── Material provided
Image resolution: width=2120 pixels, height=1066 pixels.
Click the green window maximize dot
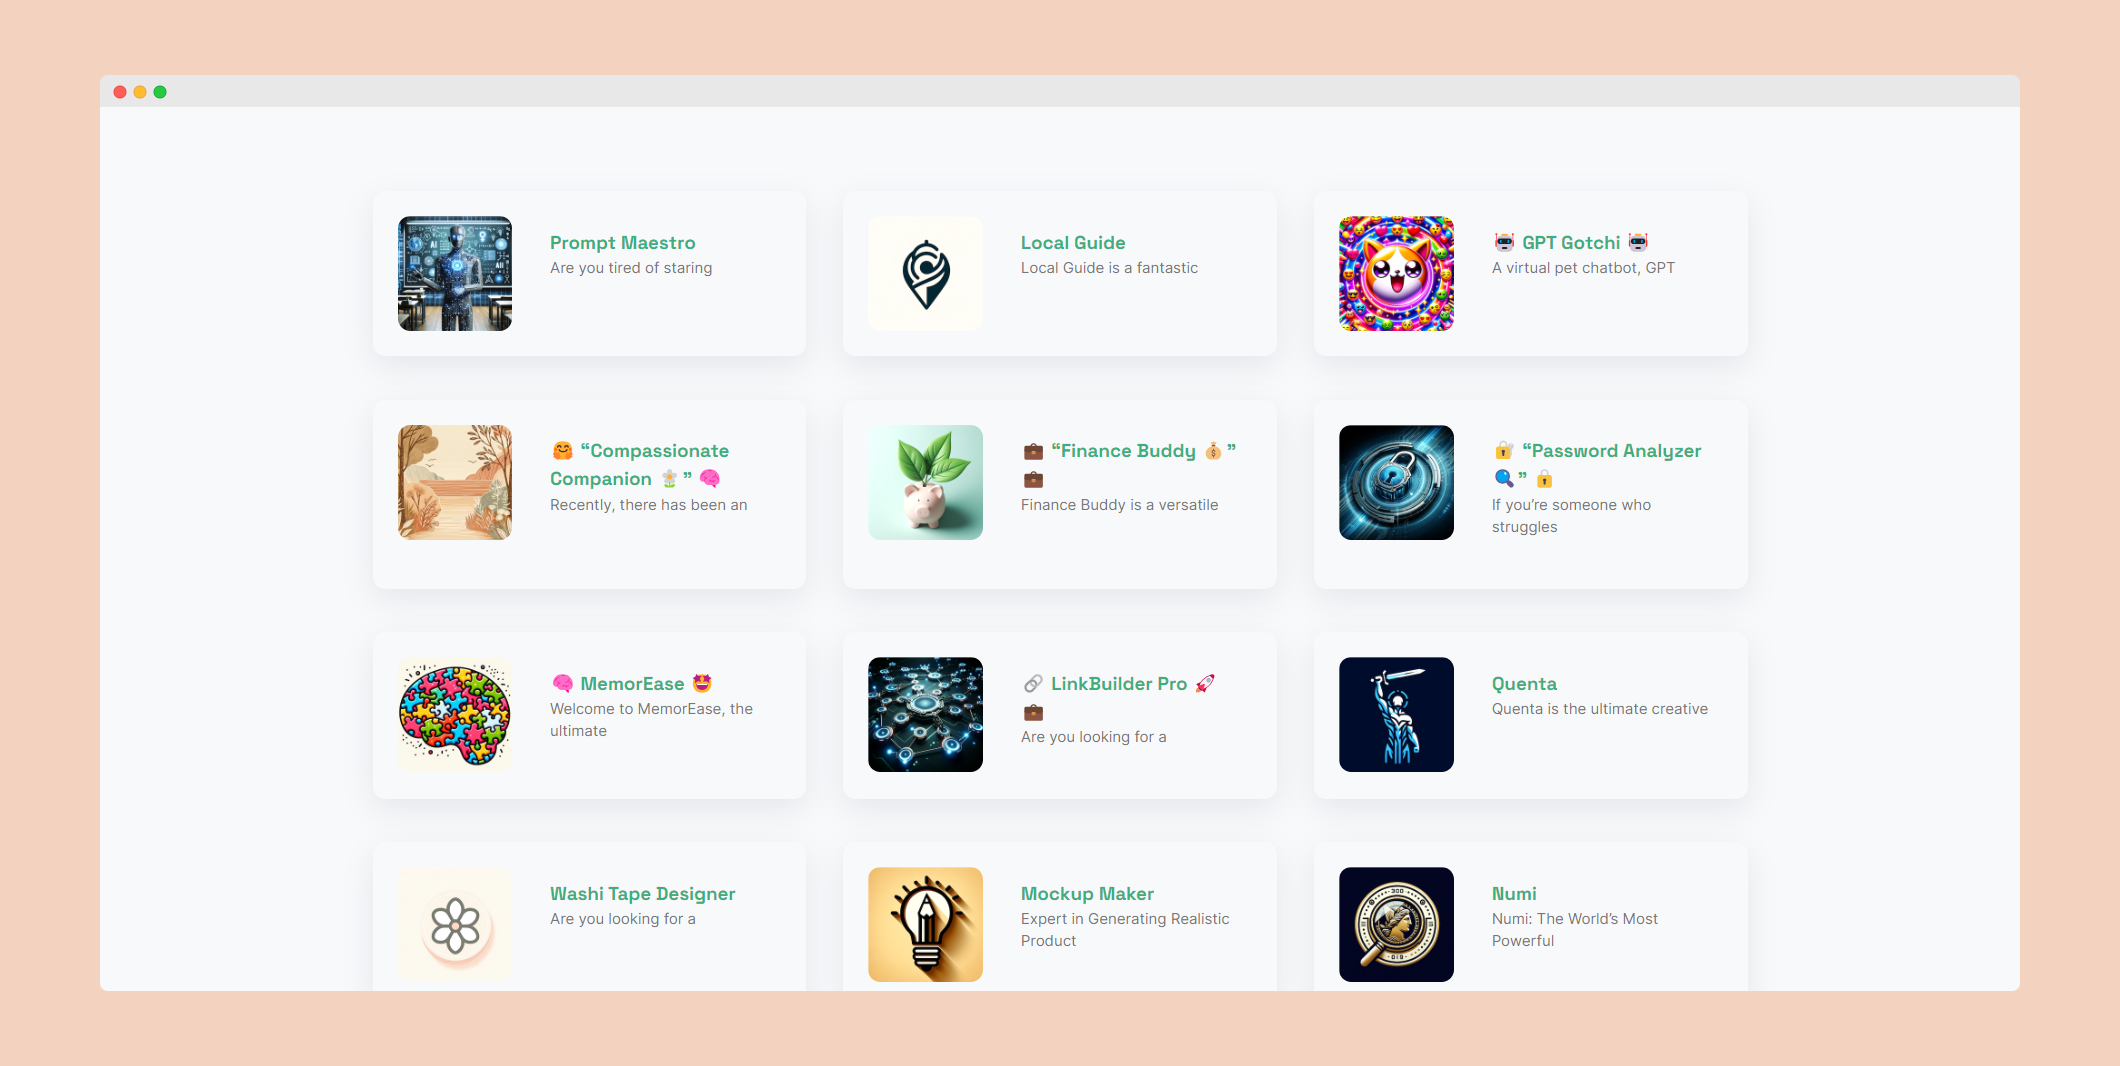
────
── Material provided
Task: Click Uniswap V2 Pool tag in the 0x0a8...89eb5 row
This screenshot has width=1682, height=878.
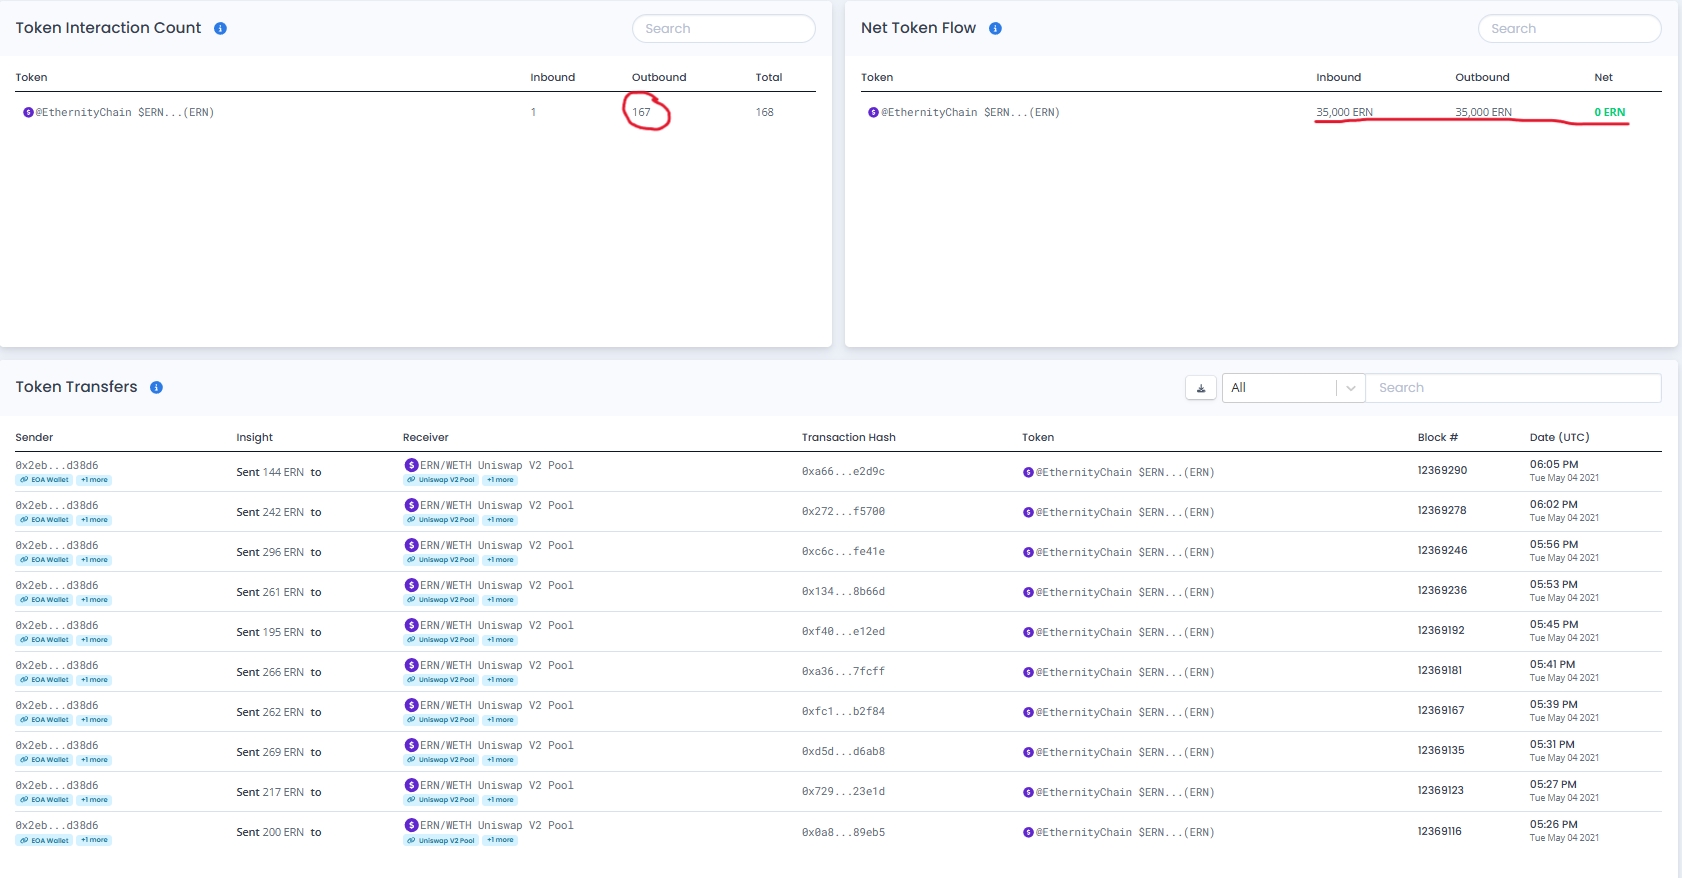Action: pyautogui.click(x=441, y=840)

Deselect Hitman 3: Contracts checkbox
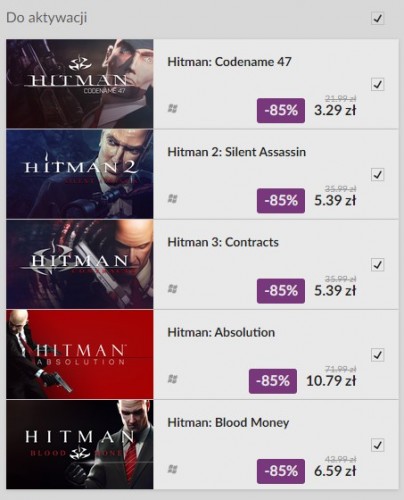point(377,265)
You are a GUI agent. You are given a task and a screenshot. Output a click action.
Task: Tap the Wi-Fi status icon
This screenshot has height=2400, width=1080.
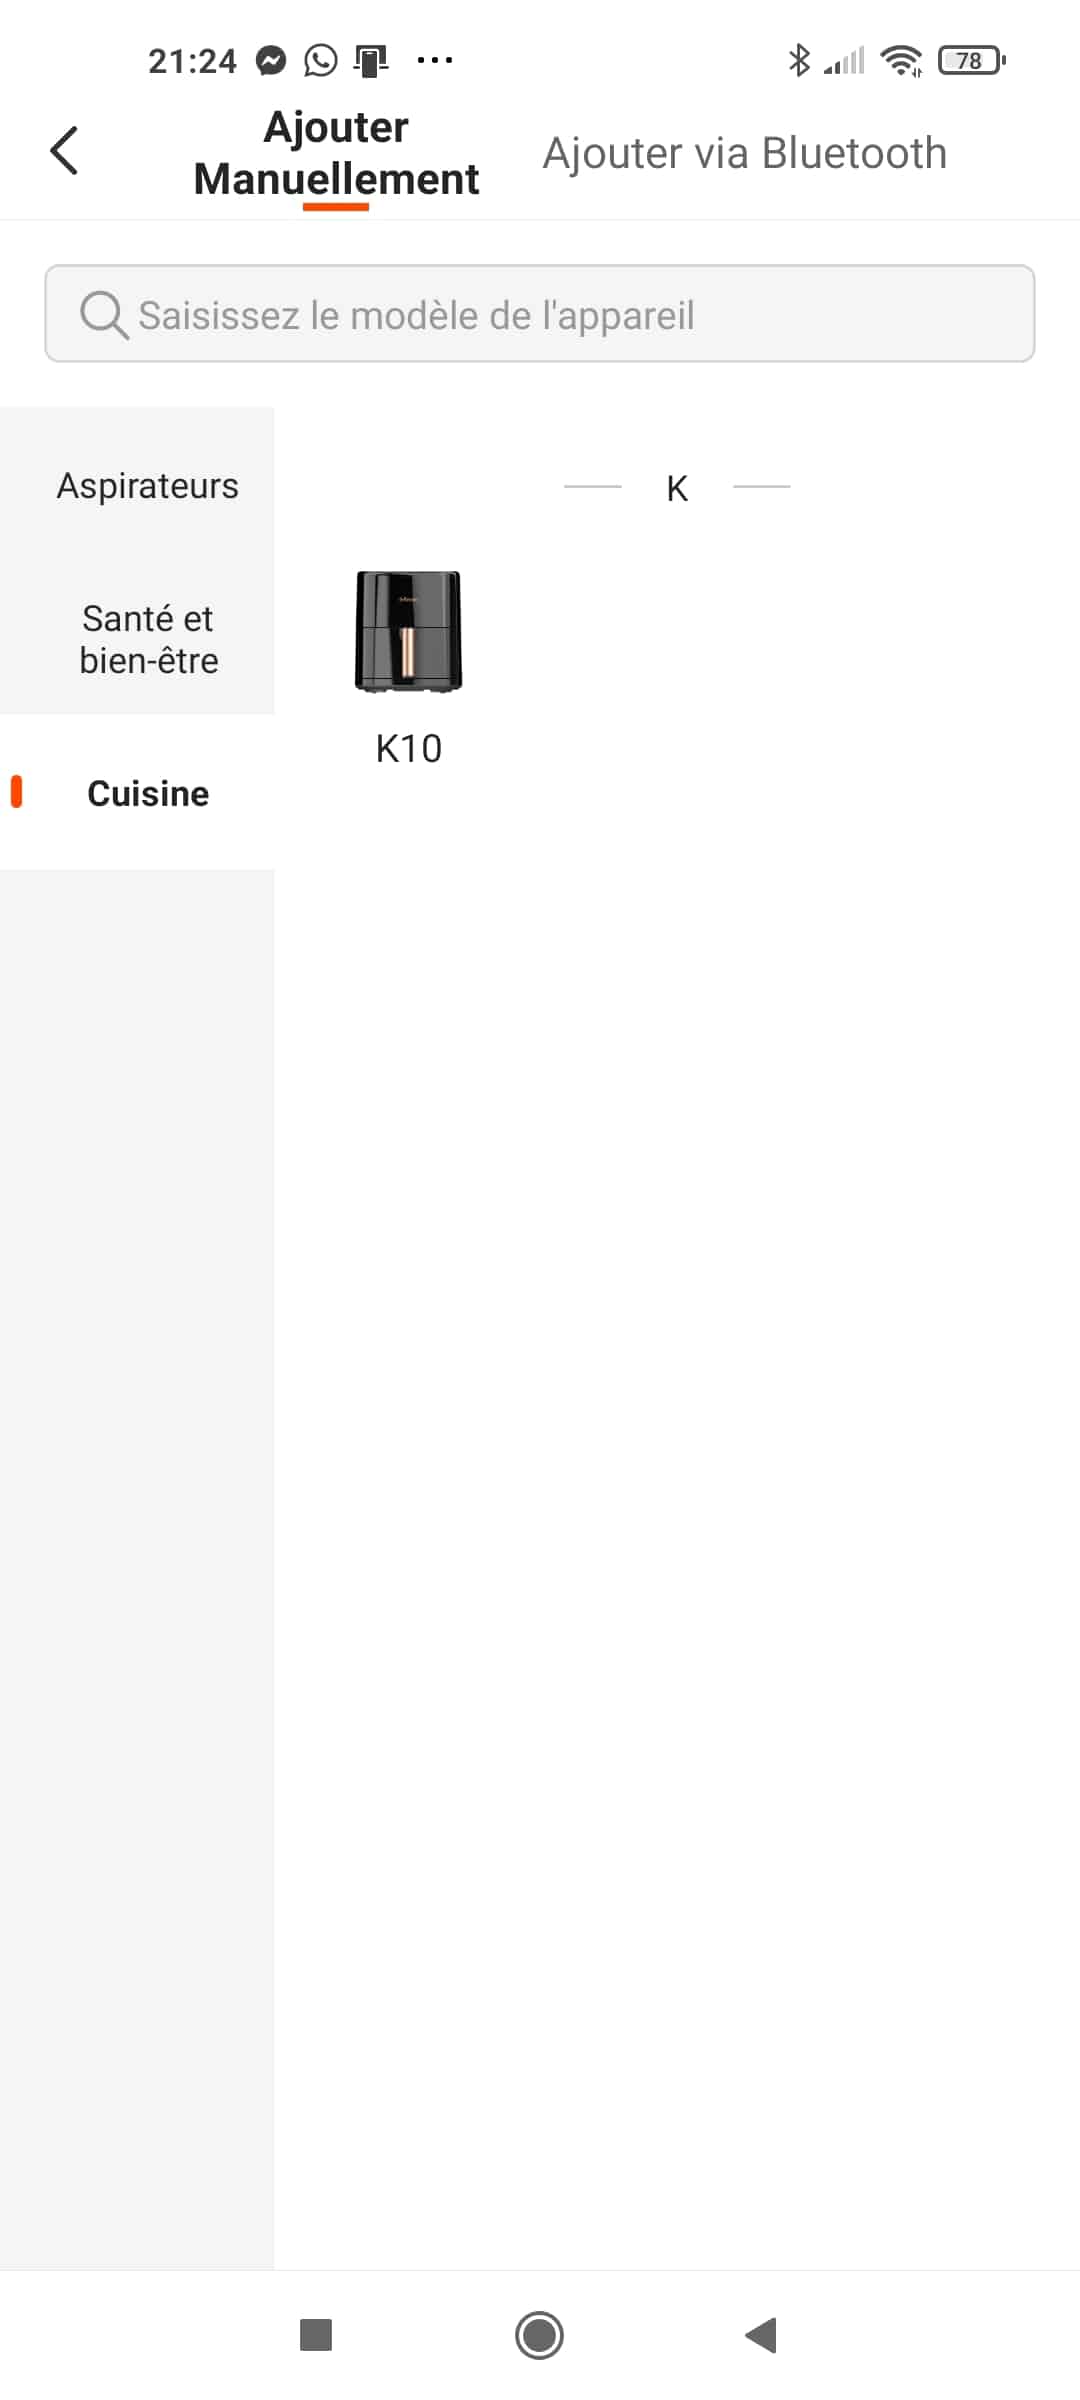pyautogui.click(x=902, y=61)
────
── Material provided
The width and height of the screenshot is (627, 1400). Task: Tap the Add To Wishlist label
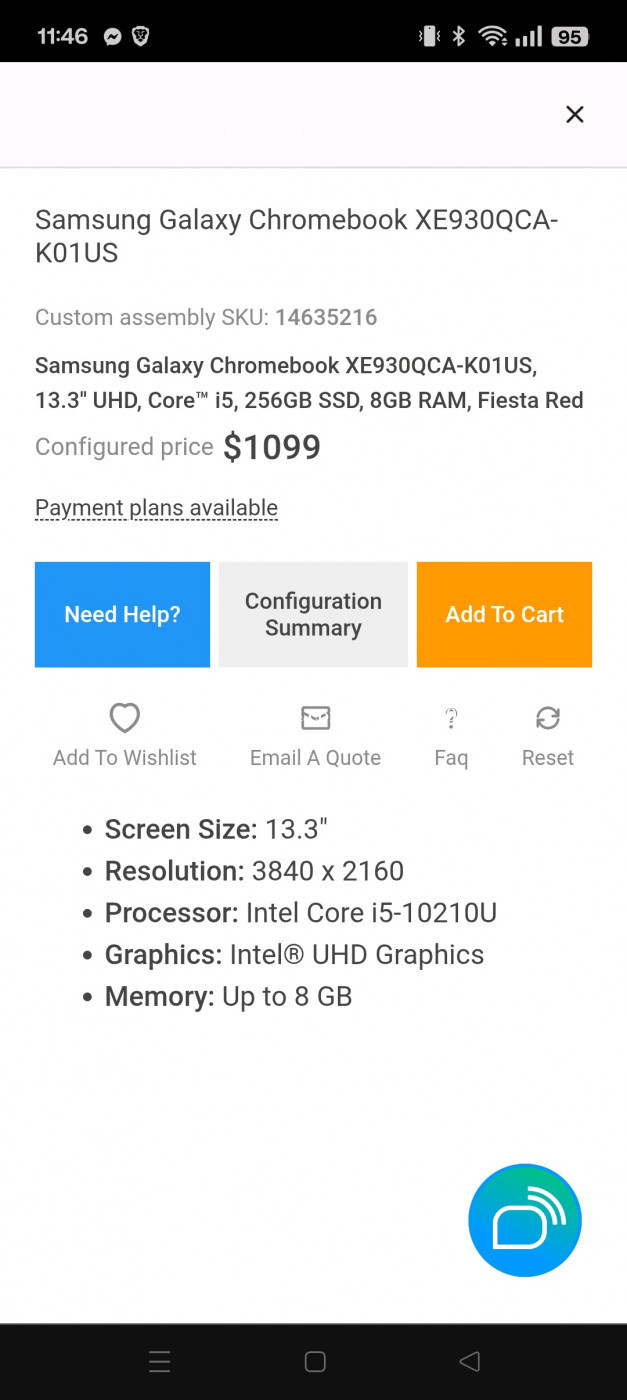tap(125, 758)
────
In the listing above, transcribe exactly everything from the line containing "Image resolution: width=2120" down to the line containing "Click the green window maximize dot", including both and nothing more.

Image resolution: width=2120 pixels, height=1066 pixels.
Click the green window maximize dot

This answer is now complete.